Apache HTTP Server
Overview of the Apache EBCDIC Port
As of Version 1.3, the Apache HTTP Server
includes a port to (non-ASCII) mainframe machines which use
the EBCDIC character set as their native codeset.
(Initially, that support covered only the Fujitsu-Siemens family of
mainframes running the
BS2000/OSD
operating system, a mainframe OS which features a
SVR4-derived POSIX subsystem. Later, the two IBM mainframe operating
systems TPF and OS/390 were added).
The EBCDIC related directives
EBCDICConvert,
EBCDICConvertByType, and
EBCDICKludge
are available
only if the platform's character set is EBCDIC
(This is currently only the case on Fujitsu-Siemens'
BS2000/OSD and IBM's OS/390 and TPF operating systems). EBCDIC
stands for Extended Binary-Coded-Decimal Interchange Code
and is the codeset used on mainframe machines, in contrast to
ASCII which is ubiquitous on almost all micro computers today.

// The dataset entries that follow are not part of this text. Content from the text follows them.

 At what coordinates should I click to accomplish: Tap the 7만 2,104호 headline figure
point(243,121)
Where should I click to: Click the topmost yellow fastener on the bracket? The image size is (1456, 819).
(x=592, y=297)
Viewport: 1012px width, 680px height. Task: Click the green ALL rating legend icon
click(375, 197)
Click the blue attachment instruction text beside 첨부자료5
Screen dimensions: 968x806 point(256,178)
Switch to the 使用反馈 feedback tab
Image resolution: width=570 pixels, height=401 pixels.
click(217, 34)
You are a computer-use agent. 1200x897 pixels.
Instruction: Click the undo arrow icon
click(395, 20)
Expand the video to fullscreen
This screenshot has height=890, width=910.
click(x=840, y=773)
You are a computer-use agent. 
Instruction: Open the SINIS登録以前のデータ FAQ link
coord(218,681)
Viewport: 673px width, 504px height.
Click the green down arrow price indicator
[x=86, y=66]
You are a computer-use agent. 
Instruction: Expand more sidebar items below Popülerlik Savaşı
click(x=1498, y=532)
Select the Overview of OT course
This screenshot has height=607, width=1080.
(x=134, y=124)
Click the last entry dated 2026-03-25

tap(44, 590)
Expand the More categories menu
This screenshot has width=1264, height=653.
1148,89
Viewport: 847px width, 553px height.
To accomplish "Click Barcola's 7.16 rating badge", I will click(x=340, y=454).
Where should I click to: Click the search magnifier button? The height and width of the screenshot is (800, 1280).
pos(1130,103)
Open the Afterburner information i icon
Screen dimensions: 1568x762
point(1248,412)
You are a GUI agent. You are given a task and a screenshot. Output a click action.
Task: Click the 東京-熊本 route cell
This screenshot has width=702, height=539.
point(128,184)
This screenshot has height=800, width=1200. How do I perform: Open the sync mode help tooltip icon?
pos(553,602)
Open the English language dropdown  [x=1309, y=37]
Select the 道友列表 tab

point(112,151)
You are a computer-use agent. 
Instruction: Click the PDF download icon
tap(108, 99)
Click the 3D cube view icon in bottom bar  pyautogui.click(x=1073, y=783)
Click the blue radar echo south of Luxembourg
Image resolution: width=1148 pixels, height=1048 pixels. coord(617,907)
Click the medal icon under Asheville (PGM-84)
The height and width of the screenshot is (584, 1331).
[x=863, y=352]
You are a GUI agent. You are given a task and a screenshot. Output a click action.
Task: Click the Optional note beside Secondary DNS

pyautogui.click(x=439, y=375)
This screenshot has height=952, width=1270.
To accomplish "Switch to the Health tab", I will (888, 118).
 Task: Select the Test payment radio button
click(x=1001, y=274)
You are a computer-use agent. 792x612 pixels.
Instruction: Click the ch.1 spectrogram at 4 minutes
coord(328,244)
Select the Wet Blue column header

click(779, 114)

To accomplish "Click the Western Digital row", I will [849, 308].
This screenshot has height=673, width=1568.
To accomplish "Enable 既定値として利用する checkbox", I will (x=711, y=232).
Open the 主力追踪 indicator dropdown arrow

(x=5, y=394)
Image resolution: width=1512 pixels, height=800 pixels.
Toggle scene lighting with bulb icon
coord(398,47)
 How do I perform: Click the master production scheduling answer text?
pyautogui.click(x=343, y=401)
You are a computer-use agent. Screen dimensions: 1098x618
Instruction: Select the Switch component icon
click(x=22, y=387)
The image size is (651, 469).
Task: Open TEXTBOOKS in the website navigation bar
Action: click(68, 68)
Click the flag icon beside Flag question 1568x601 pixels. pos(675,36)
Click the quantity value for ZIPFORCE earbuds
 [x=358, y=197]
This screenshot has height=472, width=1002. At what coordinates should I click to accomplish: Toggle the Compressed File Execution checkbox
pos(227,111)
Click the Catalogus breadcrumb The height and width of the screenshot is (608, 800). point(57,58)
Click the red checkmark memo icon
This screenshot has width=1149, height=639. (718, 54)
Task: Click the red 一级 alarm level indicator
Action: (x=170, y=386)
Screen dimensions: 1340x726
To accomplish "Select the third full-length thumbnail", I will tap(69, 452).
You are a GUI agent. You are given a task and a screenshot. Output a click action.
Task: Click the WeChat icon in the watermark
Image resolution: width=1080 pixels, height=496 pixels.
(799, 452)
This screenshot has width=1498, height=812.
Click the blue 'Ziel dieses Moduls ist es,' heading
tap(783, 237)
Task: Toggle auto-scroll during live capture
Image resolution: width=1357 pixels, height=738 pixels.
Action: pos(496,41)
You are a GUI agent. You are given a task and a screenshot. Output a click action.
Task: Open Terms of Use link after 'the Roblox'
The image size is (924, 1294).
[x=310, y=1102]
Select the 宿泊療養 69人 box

ASCII (or its extension latin1) is the basis for the HTTP
transfer protocol, therefore all EBCDIC-based platforms need a
way to configure the code set conversion rules required between
the EBCDIC based mainframe host and the HTTP socket protocol.
On an EBCDIC based system, HTML files and other text files are
usually saved encoded in the native EBCDIC code set, while image
files and other binary data are stored with identical encoding as
on ASCII based machines. When the Apache server accesses documents,
it must therefore make a distinction between text files (to be
converted to/from ASCII, depending on the transfer direction)
and binary files (to be delivered unconverted).
Such a distinction can be made based on the assigned MIME type, or
based on the file extension (i.e., files sharing a common file
suffix).
By default, the configuration is symmetric for input and output
(i.e., when a PUT request is executed for a document which was
returned by a previous GET request, then the resulting uploaded
copy should be identical to the original file). However, the
conversion directives allow for specifying different conversions
for input and output.
The directives EBCDICConvert and
EBCDICConvertByType are used to
assign the conversion setting (On or Off) based on file
extensions or MIME types. Each configuration setting can be defined
for input only (e.g., PUT method), output only (e.g., GET method),
or both input and output. By default, the conversion setting is
applied for input and output.
Note that after modifying the conversion settings for a group of
files, it is not sufficient to restart the server. The reason for
this is the fact that a cached copy of a document (in a browser or
proxy cache) will not get revalidated by contents, but only by
date. Since the modification time of the document did not change,
browsers will assume they can reuse the cached copy.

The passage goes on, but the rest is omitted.